Essa proposta deveria ser destrinchada, melhor analisada. Nós defendemos a integração comercial, o que gere e promova investimentos. Defendemos a integração através do comércio e dos investimentos. Já falamos sobre isso na Comunidade de Estados Latino-americanos e Caribenhos (Celac) e todos os presidentes mencionaram a União Europeia (UE) como uma referência. Nossa proposta seria criar uma grande zona alfandegária na América do Sul, começar pela integração comercial.
A integração política que significaria a retomada da Unasul é vista com desconfiança?
Não se trata de desconfiança. As pessoas estão esperando uma oportunidade. Querem um emprego, querem empreender, poder integrar-se aos desenvolvimento. Isso só é possível com comércio e investimentos. Sem menosprezar uma cúpula para falar de temas ideológicos, as pessoas esperam conversas que gerem oportunidades para elas.
Nas últimas eleições latino-americanas, foram eleitos vários presidentes de esquerda, e o Equador ficou mais isolado. Como o senhor se sente nesse novo cenário?
Entendemos as relações internacionais como a defesa dos interesses de nossos povos. Os presidentes [da Argentina, Alberto] Fernández, [da Colômbia, Gustavo] Petro, [do Chile, Gabriel] Boric, e Lula são pessoas com as quais espero ter magníficas relações. O fundamental é o pragmatismo, e deve pesar principalmente o interesse de nossos povos.
A ideologia pesa menos hoje nas relações entre governos da região?
A integração em temas como segurança, comércio e investimentos são os que devem guiar nossas conversas. Vou propor a Lula que troquemos experiências, por exemplo sobre combate à fome.
O senhor já conhecia Lula?
Pessoalmente o conheci na posse. Espero que nesta primeira conversa comecemos a nos conhecer mais. Mas conheço Lula como figura e o reconheço como um líder regional e global, acho que sua volta à política brasileira é positiva.

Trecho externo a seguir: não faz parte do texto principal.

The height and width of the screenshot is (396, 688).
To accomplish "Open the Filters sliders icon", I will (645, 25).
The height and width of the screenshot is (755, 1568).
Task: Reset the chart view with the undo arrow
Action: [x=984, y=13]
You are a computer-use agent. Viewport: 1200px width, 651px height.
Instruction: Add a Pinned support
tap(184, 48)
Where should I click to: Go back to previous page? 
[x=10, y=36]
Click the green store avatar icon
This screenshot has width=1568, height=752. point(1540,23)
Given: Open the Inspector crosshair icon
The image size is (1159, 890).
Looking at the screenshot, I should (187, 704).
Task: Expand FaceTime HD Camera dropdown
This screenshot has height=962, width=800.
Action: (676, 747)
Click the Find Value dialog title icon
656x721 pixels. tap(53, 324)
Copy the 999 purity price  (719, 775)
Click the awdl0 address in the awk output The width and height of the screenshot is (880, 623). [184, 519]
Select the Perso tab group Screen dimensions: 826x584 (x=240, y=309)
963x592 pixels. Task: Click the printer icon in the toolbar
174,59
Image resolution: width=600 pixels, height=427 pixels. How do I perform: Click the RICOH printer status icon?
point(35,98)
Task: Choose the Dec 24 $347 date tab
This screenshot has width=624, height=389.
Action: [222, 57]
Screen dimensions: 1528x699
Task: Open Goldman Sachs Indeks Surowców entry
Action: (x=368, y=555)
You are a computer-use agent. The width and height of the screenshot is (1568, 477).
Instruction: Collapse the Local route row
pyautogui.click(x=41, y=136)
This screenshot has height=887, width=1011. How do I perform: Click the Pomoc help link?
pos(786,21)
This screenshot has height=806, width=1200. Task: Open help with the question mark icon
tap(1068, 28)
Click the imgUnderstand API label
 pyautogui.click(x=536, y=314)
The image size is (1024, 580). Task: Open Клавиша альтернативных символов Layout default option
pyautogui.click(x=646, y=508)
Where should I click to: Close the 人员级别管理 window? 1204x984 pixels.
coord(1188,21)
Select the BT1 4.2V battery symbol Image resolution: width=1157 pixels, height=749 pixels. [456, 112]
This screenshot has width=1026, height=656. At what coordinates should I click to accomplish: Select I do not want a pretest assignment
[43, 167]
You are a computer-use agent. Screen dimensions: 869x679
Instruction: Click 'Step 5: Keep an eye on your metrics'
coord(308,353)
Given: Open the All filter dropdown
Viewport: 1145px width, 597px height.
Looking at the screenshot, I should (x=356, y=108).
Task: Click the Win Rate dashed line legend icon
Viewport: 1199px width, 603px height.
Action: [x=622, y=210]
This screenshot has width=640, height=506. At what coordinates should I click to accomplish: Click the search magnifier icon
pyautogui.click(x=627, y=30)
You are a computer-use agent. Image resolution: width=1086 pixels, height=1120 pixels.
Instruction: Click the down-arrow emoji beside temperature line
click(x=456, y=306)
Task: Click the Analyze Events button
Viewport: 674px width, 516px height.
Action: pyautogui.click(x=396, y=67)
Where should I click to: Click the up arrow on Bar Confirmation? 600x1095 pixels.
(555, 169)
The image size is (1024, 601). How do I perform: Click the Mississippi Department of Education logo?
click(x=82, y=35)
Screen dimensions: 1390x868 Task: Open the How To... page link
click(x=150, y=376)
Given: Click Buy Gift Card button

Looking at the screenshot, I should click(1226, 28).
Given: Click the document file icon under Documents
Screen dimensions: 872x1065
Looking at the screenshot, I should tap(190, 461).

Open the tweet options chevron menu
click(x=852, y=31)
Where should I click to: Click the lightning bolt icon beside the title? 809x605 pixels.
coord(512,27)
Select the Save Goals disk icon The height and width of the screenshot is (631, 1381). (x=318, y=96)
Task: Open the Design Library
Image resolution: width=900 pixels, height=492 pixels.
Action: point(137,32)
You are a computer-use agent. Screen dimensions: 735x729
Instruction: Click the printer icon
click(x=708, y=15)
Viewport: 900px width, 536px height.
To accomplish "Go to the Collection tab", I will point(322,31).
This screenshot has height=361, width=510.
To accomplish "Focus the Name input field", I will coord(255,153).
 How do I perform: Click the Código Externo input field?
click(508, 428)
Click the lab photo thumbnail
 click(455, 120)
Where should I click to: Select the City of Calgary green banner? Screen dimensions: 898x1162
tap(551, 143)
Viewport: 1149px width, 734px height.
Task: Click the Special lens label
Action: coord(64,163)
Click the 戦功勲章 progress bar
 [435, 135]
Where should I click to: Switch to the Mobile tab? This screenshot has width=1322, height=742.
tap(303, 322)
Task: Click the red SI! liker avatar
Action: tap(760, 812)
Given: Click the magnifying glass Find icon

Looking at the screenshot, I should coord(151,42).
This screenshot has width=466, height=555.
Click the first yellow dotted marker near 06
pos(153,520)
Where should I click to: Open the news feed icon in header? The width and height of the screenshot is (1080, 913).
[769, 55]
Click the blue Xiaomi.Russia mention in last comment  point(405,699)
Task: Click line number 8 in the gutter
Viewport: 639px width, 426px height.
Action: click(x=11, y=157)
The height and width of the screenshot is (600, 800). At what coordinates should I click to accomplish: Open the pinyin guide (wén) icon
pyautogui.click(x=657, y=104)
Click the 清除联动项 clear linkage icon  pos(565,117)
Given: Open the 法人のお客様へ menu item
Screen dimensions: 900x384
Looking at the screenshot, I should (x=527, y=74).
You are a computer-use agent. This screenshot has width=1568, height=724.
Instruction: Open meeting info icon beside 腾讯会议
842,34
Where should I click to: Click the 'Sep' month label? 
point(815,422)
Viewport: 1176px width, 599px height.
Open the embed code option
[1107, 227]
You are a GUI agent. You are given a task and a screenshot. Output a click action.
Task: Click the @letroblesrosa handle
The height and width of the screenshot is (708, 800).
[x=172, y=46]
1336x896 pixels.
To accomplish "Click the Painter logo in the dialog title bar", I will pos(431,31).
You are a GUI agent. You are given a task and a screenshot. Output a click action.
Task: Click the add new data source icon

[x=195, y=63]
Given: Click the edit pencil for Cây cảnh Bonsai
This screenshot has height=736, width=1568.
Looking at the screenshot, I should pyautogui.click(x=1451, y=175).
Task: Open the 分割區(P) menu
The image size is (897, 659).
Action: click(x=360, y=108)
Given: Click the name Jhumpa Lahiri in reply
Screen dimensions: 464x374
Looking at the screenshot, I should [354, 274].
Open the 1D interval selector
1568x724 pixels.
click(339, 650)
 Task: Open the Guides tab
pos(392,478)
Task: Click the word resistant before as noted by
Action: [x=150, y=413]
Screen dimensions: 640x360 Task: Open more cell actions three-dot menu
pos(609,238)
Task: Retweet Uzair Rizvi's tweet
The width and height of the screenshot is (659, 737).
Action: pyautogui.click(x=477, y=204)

Como foi sua relação com o governo Bolsonaro?
Tivemos uma boa relação com o Brasil, e isso é importante para o Equador. Os governos são transitórios, mas os povos são permanentes. Esperamos aprofundar ainda mais essa relação com Lula.
O senhor fala no respeito às diferenças. A questão Venezuela será uma delas, já que seu governo não reconhece Nicolás Maduro como presidente…
Isso se resolve conversando. A prioridade para o Equador é o povo venezuelano. Nós acolhemos os venezuelanos através de um decreto executivo bastante aberto e inclusivo. Já legalizamos 150 mil deles, que recebem saúde e educação gratuitas, além de outros serviços do Estado.
Em matéria de combate às mudanças climáticas, o senhor acha que os países amazônicos deveriam ter uma voz e posições comuns?
Sim, e podemos participar de cúpulas como um bloco.
O aumento do desmatamento no Brasil é uma preocupação?
Nossa expectativa é de que isso possa ser revertido e possamos ter uma posição global diante do mundo, que possamos oferecer a Amazônia em troca de recursos financeiros. Merecemos isso por conservarmos este grande pulmão do mundo. Temos uma oportunidade financeira.